The “Do”s and “Don’t”s of Single-Parent Dating

by | Jan 10, 2018 | Matchmaking

Before they reach the age of 18, approximately 50% of all children will experience the divorce of their parents. Also, the majority of these parents are going to remarry within a period of five to 10 years. If you are in this situation as a single parent who is starting to date again, what are the “do”s and “don’t”s of this phase?

You should remember that most kids are more aware of what is going on than parents think so unless they are infants, you should keep the information found here in mind.

Don’t Try to Replace the Child’s Other Parent

When you begin to date, don’t ever make the comment that you are searching for a “new daddy” or a “new mommy.” Your child already has two parents and you want him or her to keep a positive relationship with the other parent, regardless of your relationship with him or her.

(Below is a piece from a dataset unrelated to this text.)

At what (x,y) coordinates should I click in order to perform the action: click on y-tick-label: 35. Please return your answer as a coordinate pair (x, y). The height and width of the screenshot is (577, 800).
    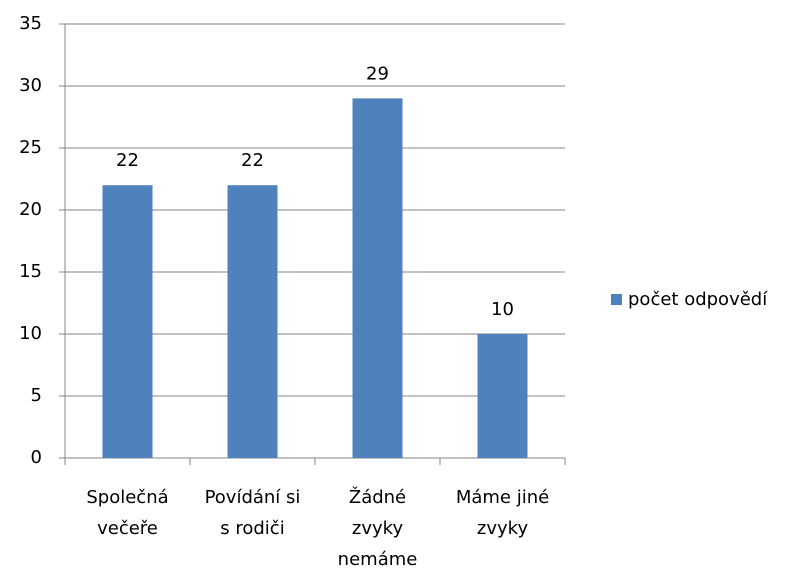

Do Keep Your Dates at a Distance

You want to make sure that your home doesn’t seem to be a revolving door to your child. Also, you don’t want to feel pressure that you have to get serious with a person faster than you would otherwise because your child seems to like him or her. If you are going out for the evening, just remain vague about what you are doing and who you are going to be with. There is no reason for your child to know the people you are dating.

Do Keep Your Personal Life Personal

As your children get older, they may become more interested in what you are doing, where you are going, and who you are seeing. They may even ask questions about your life in the bedroom. Just remind your child that this is private. Don’t ever discuss anything and remember that it is really not a good idea to have a man or woman sleep over if you aren’t ready to tell your children about him or her.

When you use the tips here, you will be able to handle dating and your kids. While it is a new phase, it is one that you can get through with a bit of common sense.